OpenLLMAI / OpenRLHF

An Easy-to-use, Scalable and High-performance RLHF Framework (70B+ PPO Full Tuning & Iterative DPO & LoRA & Mixtral)
https://openrlhf.readthedocs.io/
Apache License 2.0
1.72k stars 160 forks source link

The configuration for Llama-7b on 4 RTX4090 #269

Open LinkyLiu opened 2 months ago

LinkyLiu commented 2 months ago

Hello, I want to run train_ppo_llama_ray.sh on 4 RTX4090, should I modify the actor_num_gpus_per_node/critic_num_gpus_per_node in train_ppo_llama_ray.sh ? As the default script is for 8 gpus, what else should I pay attention to or should be modified?

hijkzzz commented 2 months ago

actor, critic, rm, init nodes = 1,1,1,1 with adam offload + gradient_checkpoint

LinkyLiu commented 2 months ago

@hijkzzz Thank you for replying! But I met this problem, do you know how to solve it ?

Status message: Job entrypoint command failed with exit code 1, last available logs (truncated to 20,000 chars):
    values, debugger_breakpoint = worker.get_objects(object_refs, timeout=timeout)
  File "/usr/local/bin/python3.10/dist-packages/ray/_private/worker.py", line 866, in get_objects
    raise value
ray.exceptions.RayActorError: The actor died unexpectedly before finishing this task.
        class_name: ActorModelRayActor
        actor_id: 53688e714f4881c3b3028ed402000000
        pid: 3752
        namespace: f4c18cbd-bbfb-4d8b-acf3-3aa591111fe9
        ip: 0.0.0.0
The actor is dead because its worker process has died. Worker exit type: SYSTEM_ERROR Worker exit detail: Worker unexpectedly exits with a connection error code 2. End of file.
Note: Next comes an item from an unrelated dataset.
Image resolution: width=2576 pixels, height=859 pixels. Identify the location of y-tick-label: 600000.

There are some potential root causes. (1) The process is killed by SIGKILL by OOM killer due to high memory usage. (2) ray stop --force is called. (3) The worker is crashed unexpectedly due to SIGSEGV or other unexpected errors.
hijkzzz commented 2 months ago

Do you have more detailed logs + running envs + launch commands?
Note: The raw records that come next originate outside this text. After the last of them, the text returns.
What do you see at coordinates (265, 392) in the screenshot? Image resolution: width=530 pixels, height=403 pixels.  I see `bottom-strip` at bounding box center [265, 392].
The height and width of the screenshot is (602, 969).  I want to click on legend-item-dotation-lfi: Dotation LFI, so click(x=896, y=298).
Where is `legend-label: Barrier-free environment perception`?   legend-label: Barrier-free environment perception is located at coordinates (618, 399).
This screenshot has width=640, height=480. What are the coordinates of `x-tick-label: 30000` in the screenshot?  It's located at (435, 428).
libowen424 commented 2 months ago

i success on the following configuration:

` set -x export PATH=$HOME/.local/bin/:$PATH

ray job submit --address="http://127.0.0.1:8265" \ --runtime-env-json='{"working_dir": "/openrlhf", "pip": "/openrlhf/requirements.txt"}' \ -- python3 examples/train_ppo_ray.py \ --ref_num_nodes 1 \ --ref_num_gpus_per_node 1 \ --reward_num_nodes 1 \ --reward_num_gpus_per_node 1 \ --critic_num_nodes 1 \ --critic_num_gpus_per_node 1 \ --actor_num_nodes 1 \ --actor_num_gpus_per_node 1 \ --pretrain /root/.cache/huggingface/hub/llama-2-7b-chat-hf \ --reward_pretrain /root/.cache/huggingface/hub/models--OpenLLMAI--Llama-2-7b-rm-anthropic_hh-lmsys-oasst-webgpt/snapshots/a982afeed00fac9767d53aecde5b88947b1be194 \ --save_path /openrlhf/examples/test_scripts/ckpt/7b_llama \ --micro_train_batch_size 2 \ --train_batch_size 128 \ --micro_rollout_batch_size 4 \ --rollout_batch_size 1024 \ --max_epochs 1 \ --prompt_max_len 1024 \ --generate_max_len 1024 \ --zero_stage 2 \ --bf16 \ --actor_learning_rate 5e-7 \ --critic_learning_rate 9e-6 \ --init_kl_coef 0.01 \ --prompt_data Open-Orca/OpenOrca,Dahoas/full-hh-rlhf,tasksource/oasst1_pairwise_rlhf_reward \ --prompt_data_probs 0.4,0.5,0.1 \ --max_samples 80000 \ --normalize_reward \ --actor_init_on_gpu \ --adam_offload \ --flash_attn \ --gradient_checkpointing \ --lora_rank 4 `

wuxibin89 commented 2 months ago

@LinkyLiu Ray actor has died unexpectedly, please check ray log in /tmp/ray/session_latest/logs/: raylet.out, raylet.err, job-xxx.log. There should be more information about why the actor die.